The relationship between Q gamma and Ca release from the sarcoplasmic reticulum in skeletal muscle

Asymmetric membrane currents and fluxes of Ca2+ release were determined in skeletal muscle fibers voltage clamped in a Vaseline-gap chamber. The conditioning pulse protocol 1 for suppressing Ca2+ release and the "hump" component of charge movement current (I gamma), described in the first paper of this series, was applied at different test pulse voltages. The amplitude of the current suppressed during the ON transient reached a maximum at slightly suprathreshold test voltages (-50 to -40 mV) and decayed at higher voltages. The component of charge movement current suppressed by 20 microM tetracaine also went through a maximum at low pulse voltages. This anomalous voltage dependence is thus a property of I gamma, defined by either the conditioning protocol or the tetracaine effect. A negative (inward-going) phase was often observed in the asymmetric current during the ON of depolarizing pulses. This inward phase was shown to be an intramembranous charge movement based on (a) its presence in the records of total membrane current, (b) its voltage dependence, with a maximum at slightly suprathreshold voltages, (c) its association with a "hump" in the asymmetric current, (d) its inhibition by interventions that reduce the "hump", (e) equality of ON and OFF areas in the records of asymmetric current presenting this inward phase, and (f) its kinetic relationship with the time derivative of Ca release flux.

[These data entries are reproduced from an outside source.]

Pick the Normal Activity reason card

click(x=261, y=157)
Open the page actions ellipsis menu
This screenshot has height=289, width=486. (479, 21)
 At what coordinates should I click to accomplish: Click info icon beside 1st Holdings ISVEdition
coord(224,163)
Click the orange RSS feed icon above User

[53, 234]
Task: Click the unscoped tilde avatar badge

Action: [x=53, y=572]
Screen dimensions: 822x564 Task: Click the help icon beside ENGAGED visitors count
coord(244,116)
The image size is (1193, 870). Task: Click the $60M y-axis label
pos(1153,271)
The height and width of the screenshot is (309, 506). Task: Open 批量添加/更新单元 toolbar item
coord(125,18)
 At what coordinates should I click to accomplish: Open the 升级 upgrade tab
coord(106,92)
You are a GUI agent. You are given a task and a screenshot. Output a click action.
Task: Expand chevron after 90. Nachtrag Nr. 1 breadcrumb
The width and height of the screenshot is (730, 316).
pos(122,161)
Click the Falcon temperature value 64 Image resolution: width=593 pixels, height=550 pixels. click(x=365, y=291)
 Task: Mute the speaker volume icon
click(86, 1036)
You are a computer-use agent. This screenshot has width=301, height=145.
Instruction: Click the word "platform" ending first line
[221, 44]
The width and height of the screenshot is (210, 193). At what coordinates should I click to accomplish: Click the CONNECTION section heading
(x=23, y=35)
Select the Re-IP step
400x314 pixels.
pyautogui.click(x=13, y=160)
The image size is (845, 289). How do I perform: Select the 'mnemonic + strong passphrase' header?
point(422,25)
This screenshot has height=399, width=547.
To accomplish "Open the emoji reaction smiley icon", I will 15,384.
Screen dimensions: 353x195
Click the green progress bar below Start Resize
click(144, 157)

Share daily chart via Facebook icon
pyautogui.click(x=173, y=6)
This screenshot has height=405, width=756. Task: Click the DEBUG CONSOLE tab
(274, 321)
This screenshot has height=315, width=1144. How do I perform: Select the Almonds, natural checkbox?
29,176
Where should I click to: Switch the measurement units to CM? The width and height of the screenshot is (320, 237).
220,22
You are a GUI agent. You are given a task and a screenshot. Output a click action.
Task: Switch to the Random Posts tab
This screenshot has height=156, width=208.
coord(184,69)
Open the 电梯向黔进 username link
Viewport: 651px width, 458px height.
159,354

The nonmonotonic voltage dependence of the amplitude of the hump and the possibility of an inward phase of intramembranous charge movement are used as the main criteria in the quantitative testing of a specific model. According to this model, released Ca2+ binds to negatively charged sites on the myoplasmic face of the voltage sensor and increases the local transmembrane potential, thus driving additional charge movement (the hump). This model successfully predicts the anomalous voltage dependence and all the kinetic properties of I gamma described in the previous papers. It also accounts for the inward phase in total asymmetric current and in the current suppressed by protocol 1. According to this model, I gamma accompanies activating transitions at the same set of voltage sensors as I beta. Therefore it should open additional release channels, which in turn should cause more I gamma, providing a positive feedback mechanism in the regulation of calcium release.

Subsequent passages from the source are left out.